My history with music is an interesting one. I grew up in the 90s, when pop was going through its awkward tween stage and rock was starting to go a little senile. Everyone in my family listened to a different kind of music, and my friends’ music was different too. I was hit with a barrage of everything; from boy bands to country/western, from 80s rap to rock and roll. Among the only genres I didn’t get, coming from a very non-musical background, were classical and jazz, two kinds of music that are usually considered by today’s general population to be boring and for old people who can’t handle “real music.” Or something like that.
At any rate, throughout my whole childhood, I never picked any particular variety of music about which to say, “that’s the kind of music I listen to.” Later on, I became aware that this was fairly out of the ordinary, as most everyone else I’ve ever known has been able to have that “so what kind of music do you like?” conversation. However, by the time I was partly into my high school years, I had built an inner circle of friends, and I gradually adopted parts of my friends’ tastes in music. That is a longer story for another time, though.
I started taking piano lessons when I was six years old, and I liked it. I truly enjoyed making music, and that is where my passion was born. However, I didn’t care much for the theory or how music actually worked; I just wanted to play catchy tunes. My teacher had me play plenty of Mozart and Bach and so on, and I did have fun playing the music, but I can tell, looking back, that I didn’t actually, truly listen to it.
Back in the more recent time of high school, my ears began to open up when I started getting into classic rock. That was really the first time I started listening beyond catchy tunes and sweet drum licks – and what I heard was amazing. Chord progressions, intricate accompaniment, modulations, melodic embellishments, and so on (though I didn’t know those terms at the time, of course) . . . it was all there, and had always been there, and I had never known.
My newly discovered sense of musicality remained at a basic level – not that it seemed basic to me then – until I got to college, at which point I was somewhat in over my head for a little while.
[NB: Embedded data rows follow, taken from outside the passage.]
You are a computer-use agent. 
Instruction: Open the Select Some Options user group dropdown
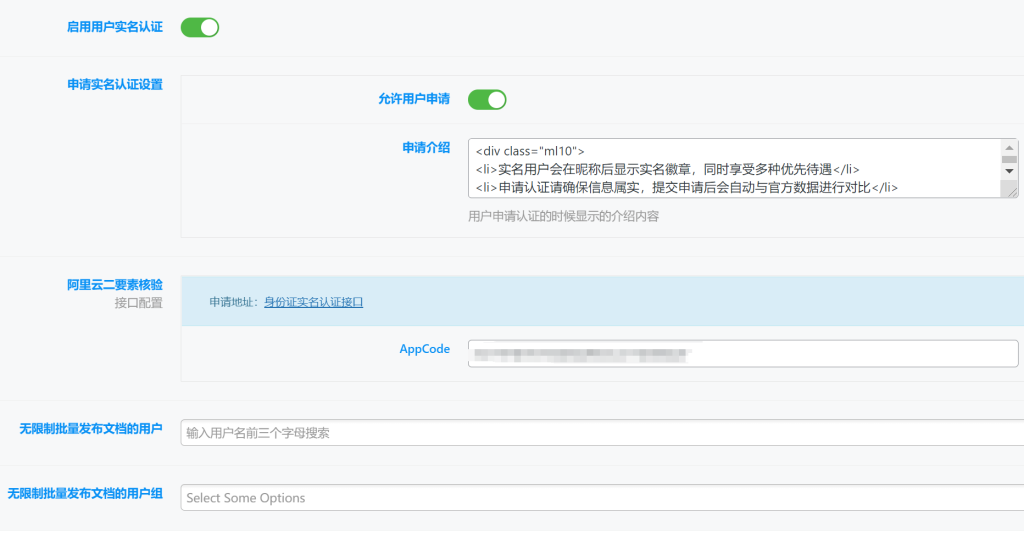coord(600,498)
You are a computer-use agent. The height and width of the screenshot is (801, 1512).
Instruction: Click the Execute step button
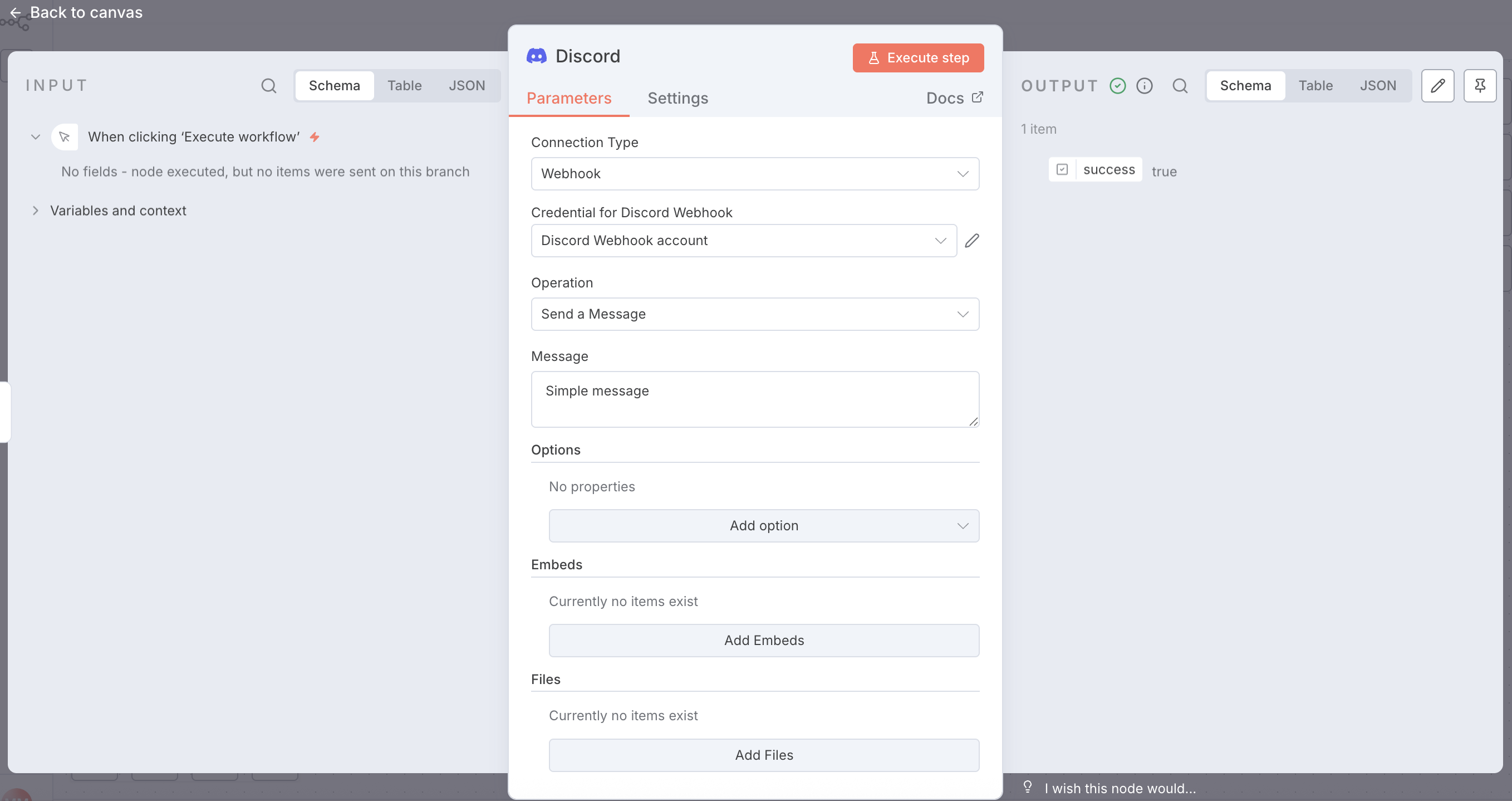click(918, 57)
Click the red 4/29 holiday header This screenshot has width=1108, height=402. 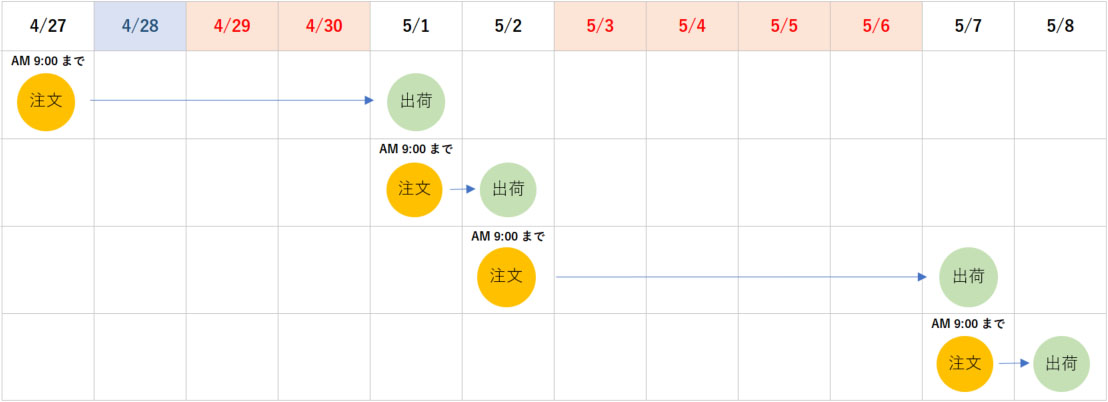(x=232, y=26)
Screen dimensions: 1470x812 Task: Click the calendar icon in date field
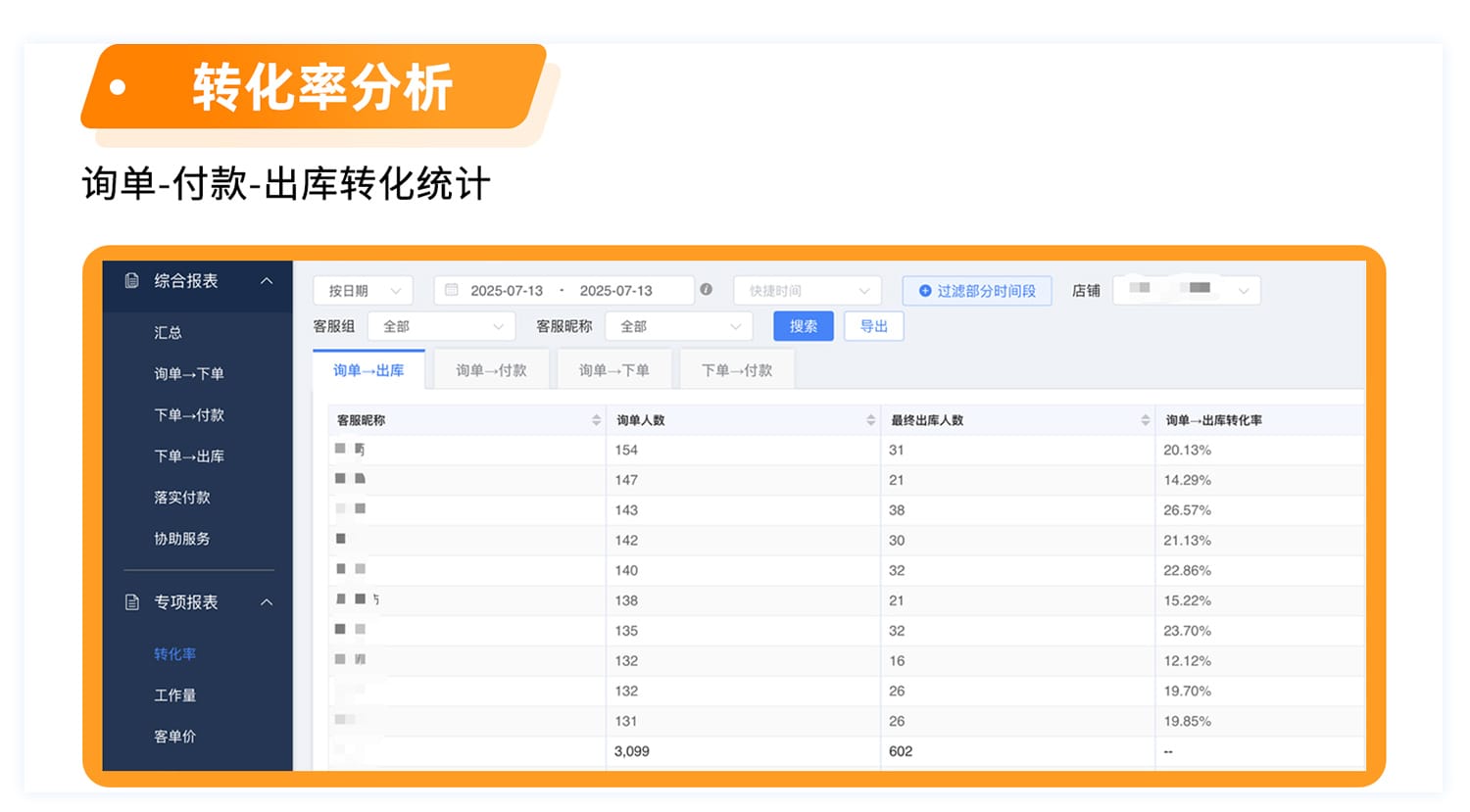[x=452, y=290]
I was surrounded by people who were my age and taking the same classes as me, but already had a far more advanced understanding of music going in. At first I was a little scared and rather uncomfortable, but with time I realized that being around these other musicians was facilitating my musical growth and enhancing my education. Additionally, the music department staff at BGSU is wonderful, and the teachers have been extremely helpful to me.
My point in all this is that music can be so much more than it often is to most people. Music can serve many purposes, and it’s certainly not necessary to understand the intricacies in order to appreciate what you hear; but when you really listen to music, it unlocks a whole new, deeper level of satisfaction. I am a huge advocate for music appreciation, and this is the first and most important step in learning to appreciate music you might not have otherwise.
Now I have a secret desire to sit down with some family and friends and teach them a basic analysis of a movement from Beethoven’s ninth.